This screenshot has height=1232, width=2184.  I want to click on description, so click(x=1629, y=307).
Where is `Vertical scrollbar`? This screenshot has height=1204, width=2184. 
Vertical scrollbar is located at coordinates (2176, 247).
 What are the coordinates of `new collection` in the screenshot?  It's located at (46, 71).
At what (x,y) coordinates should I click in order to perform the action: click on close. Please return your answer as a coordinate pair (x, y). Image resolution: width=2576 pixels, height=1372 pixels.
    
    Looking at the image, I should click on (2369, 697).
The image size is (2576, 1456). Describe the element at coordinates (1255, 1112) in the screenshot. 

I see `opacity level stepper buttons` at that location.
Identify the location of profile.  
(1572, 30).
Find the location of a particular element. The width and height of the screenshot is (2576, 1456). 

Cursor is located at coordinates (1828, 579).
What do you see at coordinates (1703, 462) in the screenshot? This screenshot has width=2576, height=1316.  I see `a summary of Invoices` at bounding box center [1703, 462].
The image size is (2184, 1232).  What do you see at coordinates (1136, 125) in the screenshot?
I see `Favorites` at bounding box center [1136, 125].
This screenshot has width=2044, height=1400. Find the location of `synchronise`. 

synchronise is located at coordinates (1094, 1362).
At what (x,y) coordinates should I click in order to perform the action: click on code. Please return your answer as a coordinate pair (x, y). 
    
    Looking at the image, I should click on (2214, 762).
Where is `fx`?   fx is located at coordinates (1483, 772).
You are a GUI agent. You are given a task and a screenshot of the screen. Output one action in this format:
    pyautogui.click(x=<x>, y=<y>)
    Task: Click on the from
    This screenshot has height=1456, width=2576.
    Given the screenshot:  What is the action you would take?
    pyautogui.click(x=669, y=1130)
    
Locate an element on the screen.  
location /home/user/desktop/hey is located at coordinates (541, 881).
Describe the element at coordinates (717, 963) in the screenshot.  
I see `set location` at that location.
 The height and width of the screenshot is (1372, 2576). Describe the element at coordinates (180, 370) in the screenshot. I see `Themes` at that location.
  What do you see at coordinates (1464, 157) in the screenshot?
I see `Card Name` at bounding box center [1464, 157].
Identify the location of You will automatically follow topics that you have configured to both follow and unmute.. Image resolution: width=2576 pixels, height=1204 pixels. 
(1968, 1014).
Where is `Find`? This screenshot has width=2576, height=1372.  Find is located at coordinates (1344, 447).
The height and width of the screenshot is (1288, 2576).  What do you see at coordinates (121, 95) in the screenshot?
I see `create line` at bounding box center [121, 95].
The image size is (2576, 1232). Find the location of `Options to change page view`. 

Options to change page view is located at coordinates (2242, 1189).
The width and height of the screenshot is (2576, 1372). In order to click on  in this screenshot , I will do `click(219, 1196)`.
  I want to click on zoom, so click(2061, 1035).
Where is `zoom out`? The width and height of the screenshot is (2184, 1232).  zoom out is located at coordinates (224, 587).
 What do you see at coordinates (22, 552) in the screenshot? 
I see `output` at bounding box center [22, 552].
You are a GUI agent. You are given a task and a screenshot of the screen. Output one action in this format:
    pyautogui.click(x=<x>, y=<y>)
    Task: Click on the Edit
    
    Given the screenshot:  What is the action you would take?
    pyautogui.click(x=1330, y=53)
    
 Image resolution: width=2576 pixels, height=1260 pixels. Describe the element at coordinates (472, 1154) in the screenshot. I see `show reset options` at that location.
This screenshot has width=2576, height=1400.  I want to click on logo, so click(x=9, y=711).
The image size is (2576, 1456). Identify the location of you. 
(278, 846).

# [WHAT THE TASK REQUIRES]
Copy all of the entries above, word for word and line for line.

# [TASK SOLUTION]
This screenshot has height=1232, width=2184.  I want to click on description, so click(x=1629, y=307).
Where is `Vertical scrollbar`? This screenshot has height=1204, width=2184. 
Vertical scrollbar is located at coordinates (2176, 247).
 What are the coordinates of `new collection` in the screenshot?  It's located at (46, 71).
At what (x,y) coordinates should I click in order to perform the action: click on close. Please return your answer as a coordinate pair (x, y). Image resolution: width=2576 pixels, height=1372 pixels.
    
    Looking at the image, I should click on (2369, 697).
The image size is (2576, 1456). Describe the element at coordinates (1255, 1112) in the screenshot. 

I see `opacity level stepper buttons` at that location.
Identify the location of profile.  
(1572, 30).
Find the location of a particular element. The width and height of the screenshot is (2576, 1456). 

Cursor is located at coordinates (1828, 579).
What do you see at coordinates (1703, 462) in the screenshot? This screenshot has width=2576, height=1316.  I see `a summary of Invoices` at bounding box center [1703, 462].
The image size is (2184, 1232).  What do you see at coordinates (1136, 125) in the screenshot?
I see `Favorites` at bounding box center [1136, 125].
This screenshot has width=2044, height=1400. Find the location of `synchronise`. 

synchronise is located at coordinates (1094, 1362).
At what (x,y) coordinates should I click in order to perform the action: click on code. Please return your answer as a coordinate pair (x, y). 
    
    Looking at the image, I should click on (2214, 762).
Where is `fx`?   fx is located at coordinates (1483, 772).
You are a GUI agent. You are given a task and a screenshot of the screen. Output one action in this format:
    pyautogui.click(x=<x>, y=<y>)
    Task: Click on the from
    This screenshot has height=1456, width=2576.
    Given the screenshot:  What is the action you would take?
    pyautogui.click(x=669, y=1130)
    
Locate an element on the screen.  
location /home/user/desktop/hey is located at coordinates (541, 881).
Describe the element at coordinates (717, 963) in the screenshot.  
I see `set location` at that location.
 The height and width of the screenshot is (1372, 2576). Describe the element at coordinates (180, 370) in the screenshot. I see `Themes` at that location.
  What do you see at coordinates (1464, 157) in the screenshot?
I see `Card Name` at bounding box center [1464, 157].
Identify the location of You will automatically follow topics that you have configured to both follow and unmute.. Image resolution: width=2576 pixels, height=1204 pixels. 
(1968, 1014).
Where is `Find`? This screenshot has width=2576, height=1372.  Find is located at coordinates (1344, 447).
The height and width of the screenshot is (1288, 2576).  What do you see at coordinates (121, 95) in the screenshot?
I see `create line` at bounding box center [121, 95].
The image size is (2576, 1232). Find the location of `Options to change page view`. 

Options to change page view is located at coordinates (2242, 1189).
The width and height of the screenshot is (2576, 1372). In order to click on  in this screenshot , I will do `click(219, 1196)`.
  I want to click on zoom, so click(2061, 1035).
Where is `zoom out`? The width and height of the screenshot is (2184, 1232).  zoom out is located at coordinates (224, 587).
 What do you see at coordinates (22, 552) in the screenshot? 
I see `output` at bounding box center [22, 552].
You are a GUI agent. You are given a task and a screenshot of the screen. Output one action in this format:
    pyautogui.click(x=<x>, y=<y>)
    Task: Click on the Edit
    
    Given the screenshot:  What is the action you would take?
    pyautogui.click(x=1330, y=53)
    
 Image resolution: width=2576 pixels, height=1260 pixels. Describe the element at coordinates (472, 1154) in the screenshot. I see `show reset options` at that location.
This screenshot has width=2576, height=1400.  I want to click on logo, so click(x=9, y=711).
The image size is (2576, 1456). Identify the location of you. 
(278, 846).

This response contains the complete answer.